### Information given

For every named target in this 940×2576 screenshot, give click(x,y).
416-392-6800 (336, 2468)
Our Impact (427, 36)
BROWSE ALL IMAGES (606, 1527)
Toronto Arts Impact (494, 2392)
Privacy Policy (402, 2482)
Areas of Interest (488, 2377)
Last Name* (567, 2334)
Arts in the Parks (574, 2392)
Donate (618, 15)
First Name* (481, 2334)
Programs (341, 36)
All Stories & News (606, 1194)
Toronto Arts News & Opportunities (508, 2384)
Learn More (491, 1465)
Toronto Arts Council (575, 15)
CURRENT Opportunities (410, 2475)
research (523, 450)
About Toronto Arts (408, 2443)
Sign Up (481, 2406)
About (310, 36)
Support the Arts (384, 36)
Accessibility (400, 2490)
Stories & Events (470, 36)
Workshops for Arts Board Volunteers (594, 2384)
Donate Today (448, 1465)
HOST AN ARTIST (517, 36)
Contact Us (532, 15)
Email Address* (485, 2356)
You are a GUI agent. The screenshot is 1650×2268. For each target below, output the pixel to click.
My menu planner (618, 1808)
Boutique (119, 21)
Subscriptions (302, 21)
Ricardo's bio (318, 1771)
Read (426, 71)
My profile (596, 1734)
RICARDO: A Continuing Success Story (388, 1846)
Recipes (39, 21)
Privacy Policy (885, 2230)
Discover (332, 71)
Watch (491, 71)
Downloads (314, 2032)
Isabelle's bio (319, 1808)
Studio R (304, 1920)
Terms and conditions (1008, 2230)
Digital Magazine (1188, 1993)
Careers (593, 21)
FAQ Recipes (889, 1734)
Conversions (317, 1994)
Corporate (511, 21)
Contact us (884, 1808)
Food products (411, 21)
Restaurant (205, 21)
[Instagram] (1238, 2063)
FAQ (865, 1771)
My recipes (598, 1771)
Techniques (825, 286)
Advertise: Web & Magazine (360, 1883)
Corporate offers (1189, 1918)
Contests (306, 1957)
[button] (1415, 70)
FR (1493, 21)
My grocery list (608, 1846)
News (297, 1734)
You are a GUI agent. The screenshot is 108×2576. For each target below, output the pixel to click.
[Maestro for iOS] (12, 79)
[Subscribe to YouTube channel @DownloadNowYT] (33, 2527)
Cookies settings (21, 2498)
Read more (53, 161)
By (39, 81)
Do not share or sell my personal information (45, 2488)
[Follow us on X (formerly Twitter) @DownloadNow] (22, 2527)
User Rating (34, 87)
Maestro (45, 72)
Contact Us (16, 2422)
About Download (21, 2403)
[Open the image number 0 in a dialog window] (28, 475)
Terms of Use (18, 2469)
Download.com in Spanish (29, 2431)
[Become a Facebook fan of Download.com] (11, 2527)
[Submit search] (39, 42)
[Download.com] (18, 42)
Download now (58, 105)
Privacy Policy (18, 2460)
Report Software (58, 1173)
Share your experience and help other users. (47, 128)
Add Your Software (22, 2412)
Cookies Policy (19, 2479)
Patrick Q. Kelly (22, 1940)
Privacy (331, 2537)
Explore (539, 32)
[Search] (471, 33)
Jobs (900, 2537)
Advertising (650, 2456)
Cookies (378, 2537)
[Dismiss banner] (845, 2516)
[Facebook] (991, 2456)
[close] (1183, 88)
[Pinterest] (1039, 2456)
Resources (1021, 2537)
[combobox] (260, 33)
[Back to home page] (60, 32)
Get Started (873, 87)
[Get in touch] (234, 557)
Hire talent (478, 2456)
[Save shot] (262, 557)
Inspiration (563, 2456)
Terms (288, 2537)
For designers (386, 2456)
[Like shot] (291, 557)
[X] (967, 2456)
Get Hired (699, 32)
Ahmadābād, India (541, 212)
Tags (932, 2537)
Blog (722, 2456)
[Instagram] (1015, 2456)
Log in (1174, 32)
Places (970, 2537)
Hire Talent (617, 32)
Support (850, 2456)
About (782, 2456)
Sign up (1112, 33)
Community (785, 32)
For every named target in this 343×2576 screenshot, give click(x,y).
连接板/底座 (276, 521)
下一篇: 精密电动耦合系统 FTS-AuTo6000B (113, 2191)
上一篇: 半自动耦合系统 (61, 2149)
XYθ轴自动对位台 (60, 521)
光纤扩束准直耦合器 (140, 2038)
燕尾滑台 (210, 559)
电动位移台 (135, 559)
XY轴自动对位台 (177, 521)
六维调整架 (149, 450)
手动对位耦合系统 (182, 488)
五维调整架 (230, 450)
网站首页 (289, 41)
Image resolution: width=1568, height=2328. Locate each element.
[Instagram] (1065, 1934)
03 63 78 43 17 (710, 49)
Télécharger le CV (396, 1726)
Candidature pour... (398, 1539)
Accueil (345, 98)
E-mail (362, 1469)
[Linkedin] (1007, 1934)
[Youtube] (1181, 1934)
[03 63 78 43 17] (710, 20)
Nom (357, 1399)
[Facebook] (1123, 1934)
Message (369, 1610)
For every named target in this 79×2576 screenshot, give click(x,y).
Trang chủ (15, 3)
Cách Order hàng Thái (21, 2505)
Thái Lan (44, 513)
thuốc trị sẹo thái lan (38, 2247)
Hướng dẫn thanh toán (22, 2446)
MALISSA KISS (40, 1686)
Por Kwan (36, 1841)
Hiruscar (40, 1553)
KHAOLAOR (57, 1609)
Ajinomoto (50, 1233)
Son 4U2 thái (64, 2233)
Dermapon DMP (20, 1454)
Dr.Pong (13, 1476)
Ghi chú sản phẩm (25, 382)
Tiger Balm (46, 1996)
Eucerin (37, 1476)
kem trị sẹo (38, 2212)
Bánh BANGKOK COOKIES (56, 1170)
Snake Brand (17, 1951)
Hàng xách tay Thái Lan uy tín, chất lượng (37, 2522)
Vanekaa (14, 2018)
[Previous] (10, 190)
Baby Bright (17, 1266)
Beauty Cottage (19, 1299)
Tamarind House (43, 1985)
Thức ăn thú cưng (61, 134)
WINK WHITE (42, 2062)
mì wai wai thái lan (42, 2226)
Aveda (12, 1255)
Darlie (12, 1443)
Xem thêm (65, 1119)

######

## What to work on
Transcribe each entry exactly.

## Exercise output
For every named target in this 940×2576 screenshot, give click(x,y).
416-392-6800 (336, 2468)
Our Impact (427, 36)
BROWSE ALL IMAGES (606, 1527)
Toronto Arts Impact (494, 2392)
Privacy Policy (402, 2482)
Areas of Interest (488, 2377)
Last Name* (567, 2334)
Arts in the Parks (574, 2392)
Donate (618, 15)
First Name* (481, 2334)
Programs (341, 36)
All Stories & News (606, 1194)
Toronto Arts News & Opportunities (508, 2384)
Learn More (491, 1465)
Toronto Arts Council (575, 15)
CURRENT Opportunities (410, 2475)
research (523, 450)
About Toronto Arts (408, 2443)
Sign Up (481, 2406)
About (310, 36)
Support the Arts (384, 36)
Accessibility (400, 2490)
Stories & Events (470, 36)
Workshops for Arts Board Volunteers (594, 2384)
Donate Today (448, 1465)
HOST AN ARTIST (517, 36)
Contact Us (532, 15)
Email Address* (485, 2356)
You are a GUI agent. The screenshot is 1650×2268. For each target below, output the pixel to click.
My menu planner (618, 1808)
Boutique (119, 21)
Subscriptions (302, 21)
Ricardo's bio (318, 1771)
Read (426, 71)
My profile (596, 1734)
RICARDO: A Continuing Success Story (388, 1846)
Recipes (39, 21)
Privacy Policy (885, 2230)
Discover (332, 71)
Watch (491, 71)
Downloads (314, 2032)
Isabelle's bio (319, 1808)
Studio R (304, 1920)
Terms and conditions (1008, 2230)
Digital Magazine (1188, 1993)
Careers (593, 21)
FAQ Recipes (889, 1734)
Conversions (317, 1994)
Corporate (511, 21)
Contact us (884, 1808)
Food products (411, 21)
Restaurant (205, 21)
[Instagram] (1238, 2063)
FAQ (865, 1771)
My recipes (598, 1771)
Techniques (825, 286)
Advertise: Web & Magazine (360, 1883)
Corporate offers (1189, 1918)
Contests (306, 1957)
[button] (1415, 70)
FR (1493, 21)
My grocery list (608, 1846)
News (297, 1734)
You are a GUI agent. The screenshot is 108×2576. For each target below, output the pixel to click.
[Maestro for iOS] (12, 79)
[Subscribe to YouTube channel @DownloadNowYT] (33, 2527)
Cookies settings (21, 2498)
Read more (53, 161)
By (39, 81)
Do not share or sell my personal information (45, 2488)
[Follow us on X (formerly Twitter) @DownloadNow] (22, 2527)
User Rating (34, 87)
Maestro (45, 72)
Contact Us (16, 2422)
About Download (21, 2403)
[Open the image number 0 in a dialog window] (28, 475)
Terms of Use (18, 2469)
Download.com in Spanish (29, 2431)
[Become a Facebook fan of Download.com] (11, 2527)
[Submit search] (39, 42)
[Download.com] (18, 42)
Download now (58, 105)
Privacy Policy (18, 2460)
Report Software (58, 1173)
Share your experience and help other users. (47, 128)
Add Your Software (22, 2412)
Cookies Policy (19, 2479)
Patrick Q. Kelly (22, 1940)
Privacy (331, 2537)
Explore (539, 32)
[Search] (471, 33)
Jobs (900, 2537)
Advertising (650, 2456)
Cookies (378, 2537)
[Dismiss banner] (845, 2516)
[Facebook] (991, 2456)
[close] (1183, 88)
[Pinterest] (1039, 2456)
Resources (1021, 2537)
[combobox] (260, 33)
[Back to home page] (60, 32)
Get Started (873, 87)
[Get in touch] (234, 557)
Hire talent (478, 2456)
[Save shot] (262, 557)
Inspiration (563, 2456)
Terms (288, 2537)
For designers (386, 2456)
[Like shot] (291, 557)
[X] (967, 2456)
Get Hired (699, 32)
Ahmadābād, India (541, 212)
Tags (932, 2537)
Blog (722, 2456)
[Instagram] (1015, 2456)
Log in (1174, 32)
Places (970, 2537)
Hire Talent (617, 32)
Support (850, 2456)
About (782, 2456)
Sign up (1112, 33)
Community (785, 32)
For every named target in this 343×2576 screenshot, give click(x,y).
连接板/底座 (276, 521)
下一篇: 精密电动耦合系统 FTS-AuTo6000B (113, 2191)
上一篇: 半自动耦合系统 (61, 2149)
XYθ轴自动对位台 (60, 521)
光纤扩束准直耦合器 (140, 2038)
燕尾滑台 (210, 559)
电动位移台 (135, 559)
XY轴自动对位台 (177, 521)
六维调整架 (149, 450)
手动对位耦合系统 (182, 488)
五维调整架 (230, 450)
网站首页 (289, 41)
Image resolution: width=1568, height=2328. Locate each element.
[Instagram] (1065, 1934)
03 63 78 43 17 (710, 49)
Télécharger le CV (396, 1726)
Candidature pour... (398, 1539)
Accueil (345, 98)
E-mail (362, 1469)
[Linkedin] (1007, 1934)
[Youtube] (1181, 1934)
[03 63 78 43 17] (710, 20)
Nom (357, 1399)
[Facebook] (1123, 1934)
Message (369, 1610)
For every named target in this 79×2576 screenshot, give click(x,y).
Trang chủ (15, 3)
Cách Order hàng Thái (21, 2505)
Thái Lan (44, 513)
thuốc trị sẹo thái lan (38, 2247)
Hướng dẫn thanh toán (22, 2446)
MALISSA KISS (40, 1686)
Por Kwan (36, 1841)
Hiruscar (40, 1553)
KHAOLAOR (57, 1609)
Ajinomoto (50, 1233)
Son 4U2 thái (64, 2233)
Dermapon DMP (20, 1454)
Dr.Pong (13, 1476)
Ghi chú sản phẩm (25, 382)
Tiger Balm (46, 1996)
Eucerin (37, 1476)
kem trị sẹo (38, 2212)
Bánh BANGKOK COOKIES (56, 1170)
Snake Brand (17, 1951)
Hàng xách tay Thái Lan uy tín, chất lượng (37, 2522)
Vanekaa (14, 2018)
[Previous] (10, 190)
Baby Bright (17, 1266)
Beauty Cottage (19, 1299)
Tamarind House (43, 1985)
Thức ăn thú cưng (61, 134)
WINK WHITE (42, 2062)
mì wai wai thái lan (42, 2226)
Aveda (12, 1255)
Darlie (12, 1443)
Xem thêm (65, 1119)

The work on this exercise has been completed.